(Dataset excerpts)
■ ■ ■ ■ ■ ■ ■

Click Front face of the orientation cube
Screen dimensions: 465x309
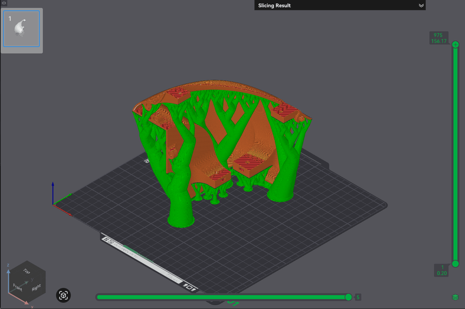17,288
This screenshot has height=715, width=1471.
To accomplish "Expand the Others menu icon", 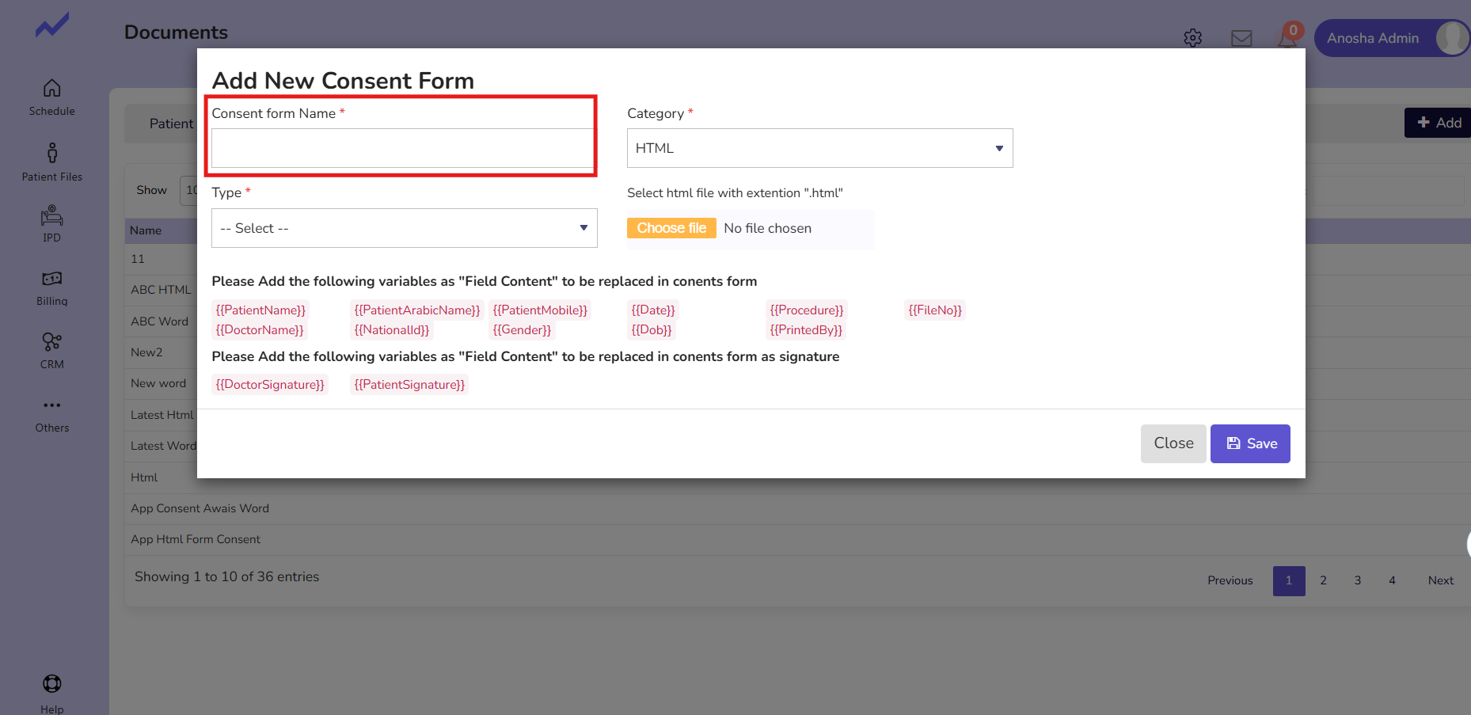I will point(51,406).
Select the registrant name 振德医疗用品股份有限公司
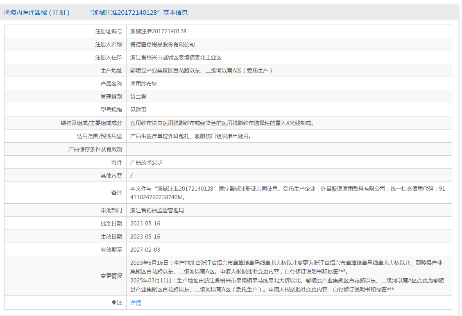 [162, 44]
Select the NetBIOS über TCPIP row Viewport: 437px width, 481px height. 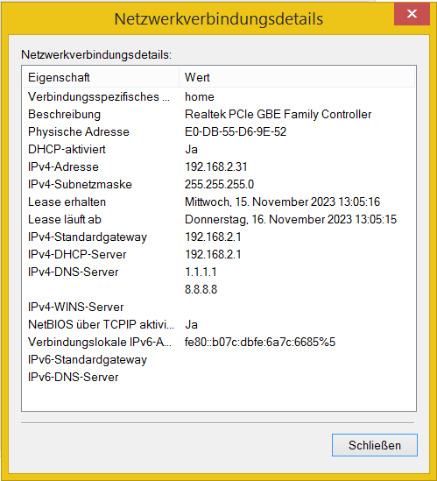[x=219, y=324]
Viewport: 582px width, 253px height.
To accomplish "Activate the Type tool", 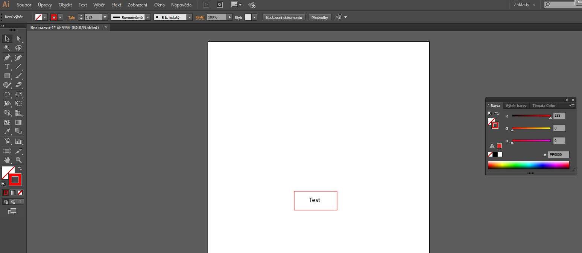I will point(7,67).
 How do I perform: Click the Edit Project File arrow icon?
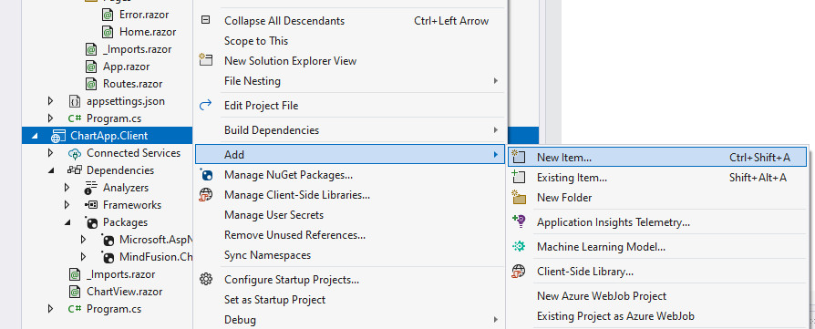[x=206, y=106]
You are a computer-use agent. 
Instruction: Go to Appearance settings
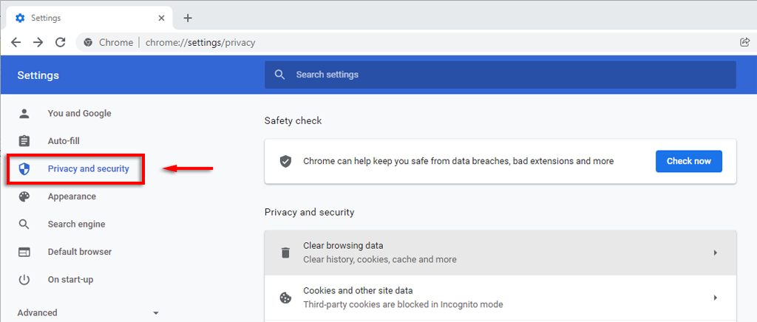point(72,196)
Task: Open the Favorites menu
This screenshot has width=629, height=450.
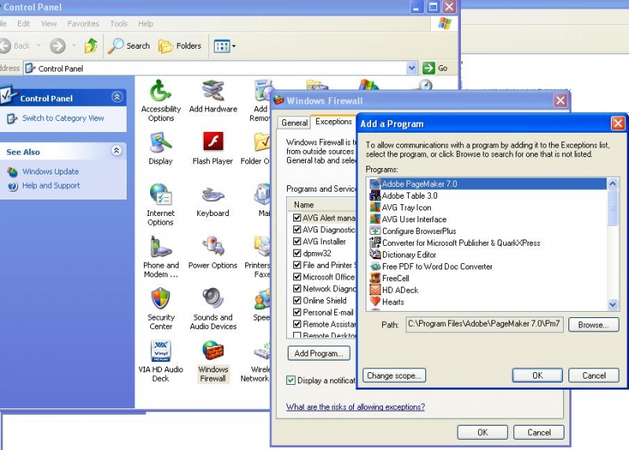Action: tap(83, 24)
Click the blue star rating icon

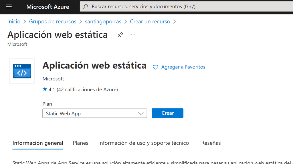(45, 89)
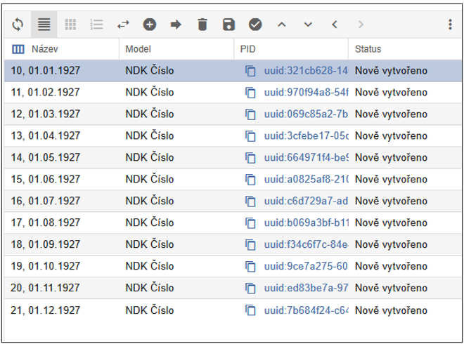Viewport: 464px width, 344px height.
Task: Move item up with chevron up
Action: (x=282, y=25)
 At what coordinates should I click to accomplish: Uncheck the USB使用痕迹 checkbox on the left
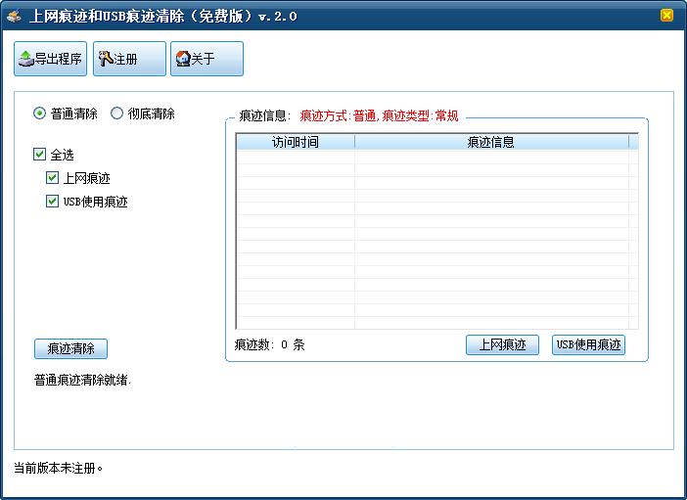pyautogui.click(x=53, y=202)
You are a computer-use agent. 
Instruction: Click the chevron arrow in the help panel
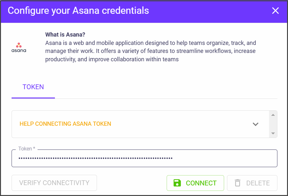pyautogui.click(x=256, y=124)
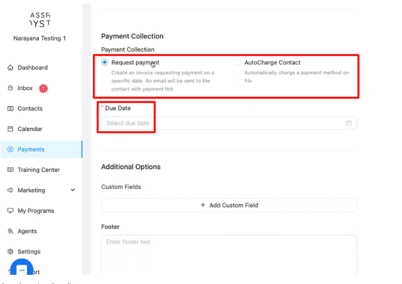Go to My Programs menu item
Viewport: 402px width, 284px height.
coord(36,211)
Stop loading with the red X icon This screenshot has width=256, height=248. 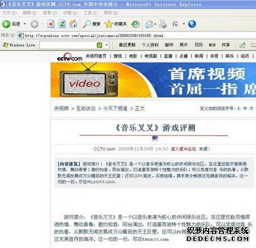coord(51,24)
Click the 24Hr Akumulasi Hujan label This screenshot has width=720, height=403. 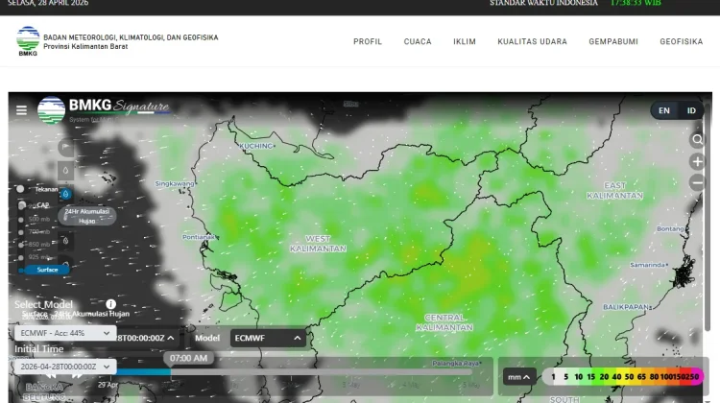86,216
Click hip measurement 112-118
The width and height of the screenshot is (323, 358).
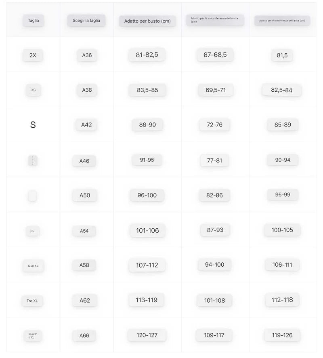pyautogui.click(x=282, y=300)
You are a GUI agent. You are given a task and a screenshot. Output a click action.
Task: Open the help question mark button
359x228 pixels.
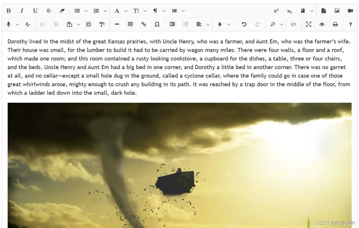coord(351,24)
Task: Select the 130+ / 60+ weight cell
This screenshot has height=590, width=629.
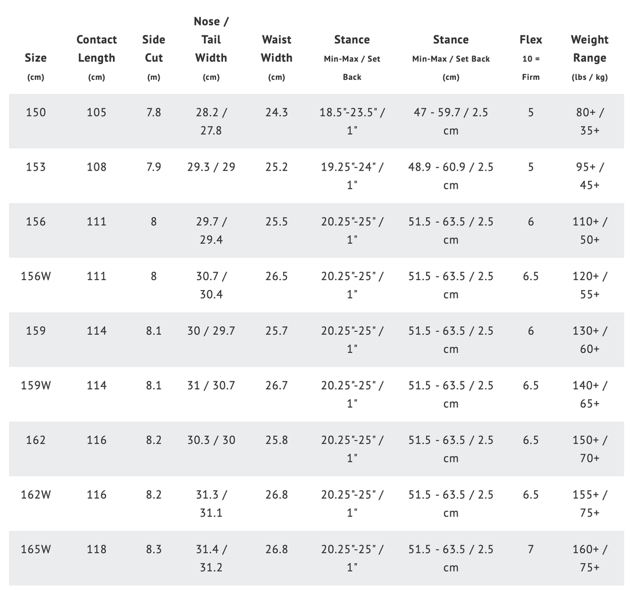Action: [x=589, y=340]

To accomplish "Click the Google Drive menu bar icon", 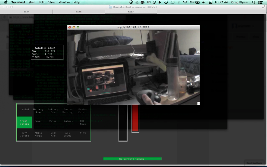I will pos(137,2).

■ ■ ■ ■ ■ ■ ■

_Task details_.
After counting the lines above that include the word "Open", give only the number.

_Task answer_.
2